* _TASK REQUIREMENTS_:
Using the data below, copy each line that includes the word "agent".

* _Dataset entries_:

#####

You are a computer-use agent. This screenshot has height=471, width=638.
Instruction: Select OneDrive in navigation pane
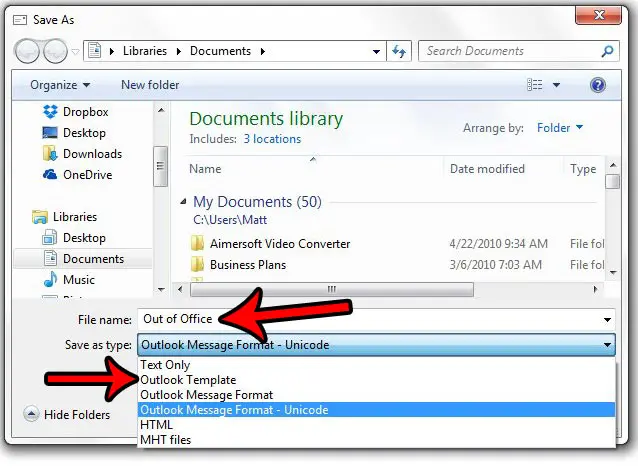coord(85,174)
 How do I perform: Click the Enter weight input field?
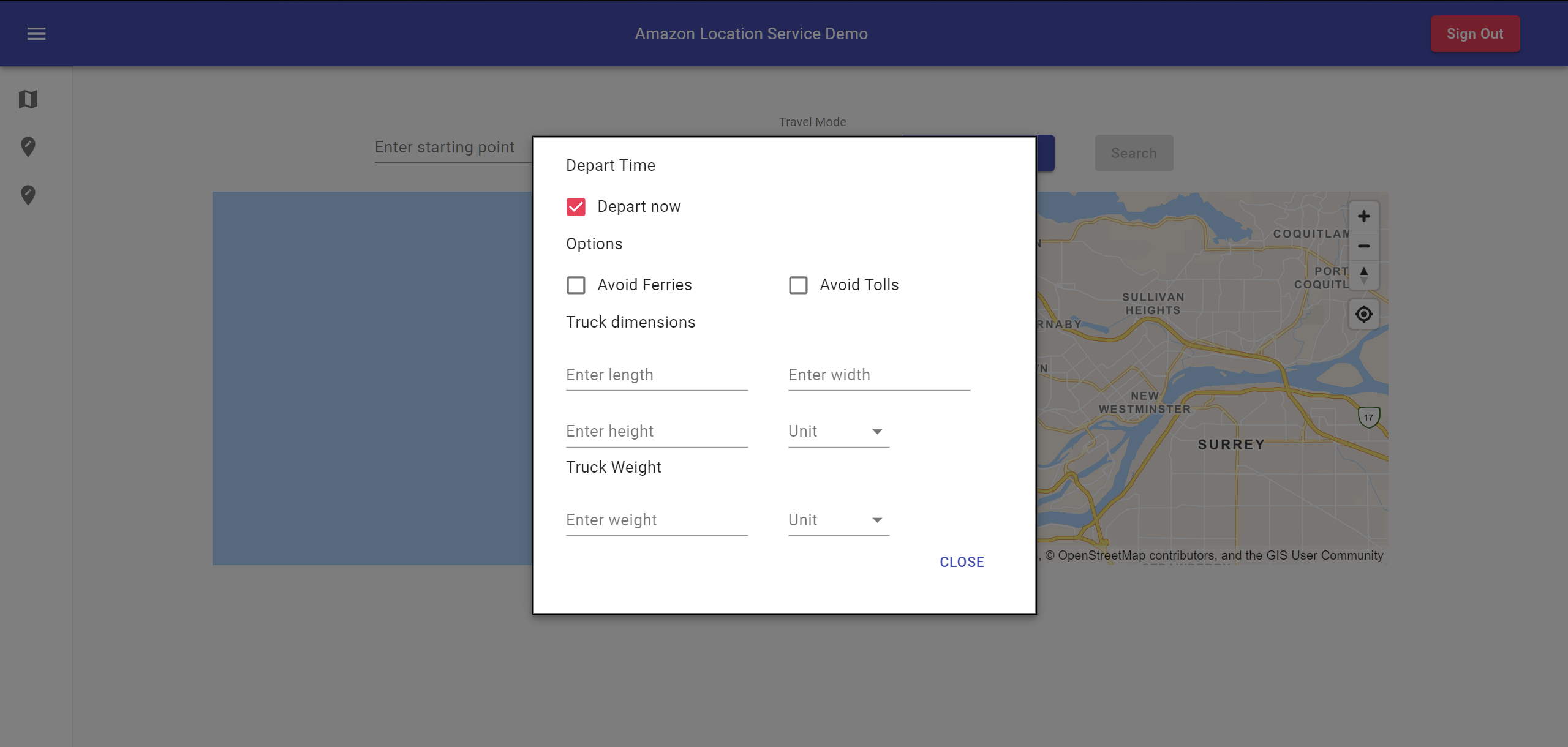click(657, 519)
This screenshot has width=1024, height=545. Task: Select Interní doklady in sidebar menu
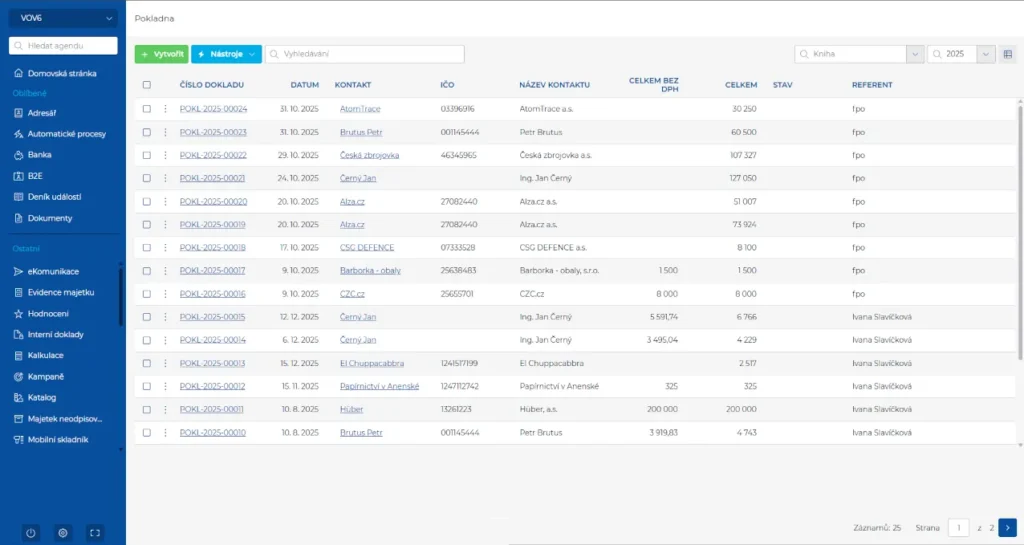[55, 334]
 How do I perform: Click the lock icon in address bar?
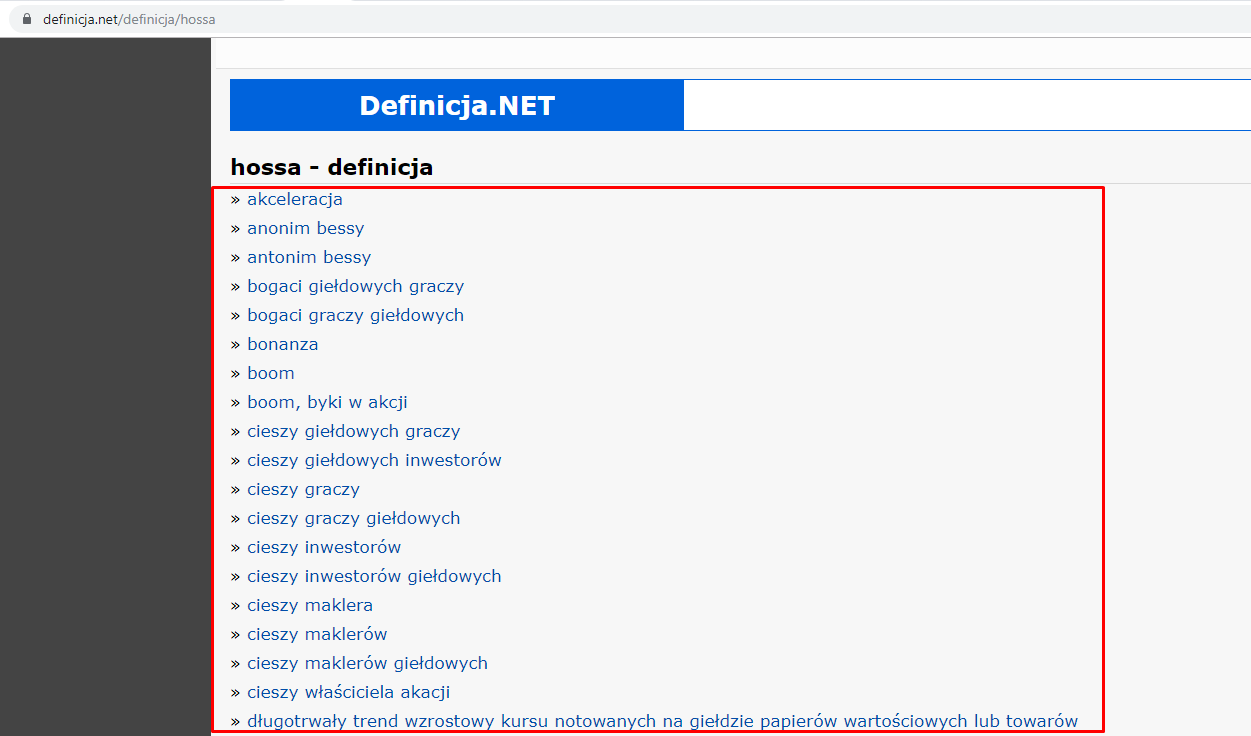[27, 19]
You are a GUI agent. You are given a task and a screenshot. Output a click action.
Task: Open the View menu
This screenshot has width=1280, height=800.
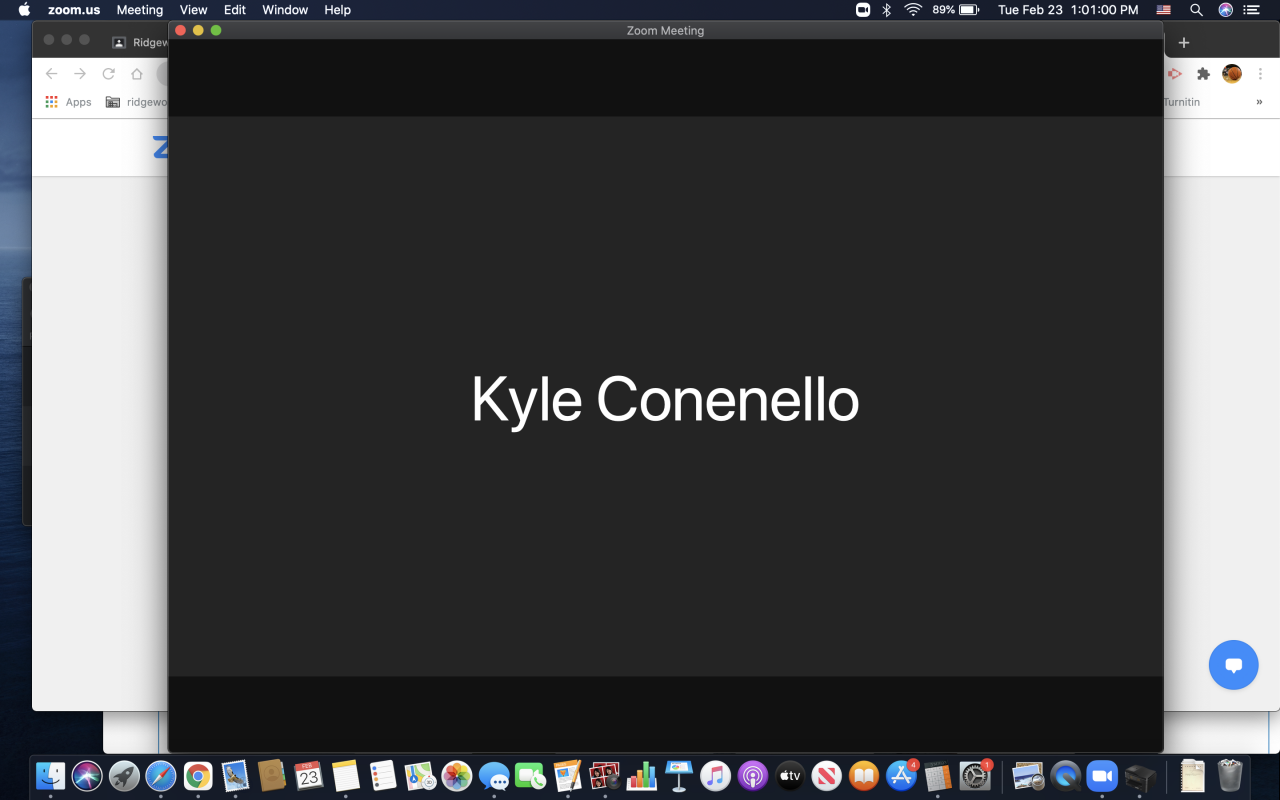193,10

#####

* _RESULT FOR THIS EXERCISE_:
You are a computer-use agent. This screenshot has height=471, width=638.
You are a GUI agent. You are given a task and a screenshot. Output a click action.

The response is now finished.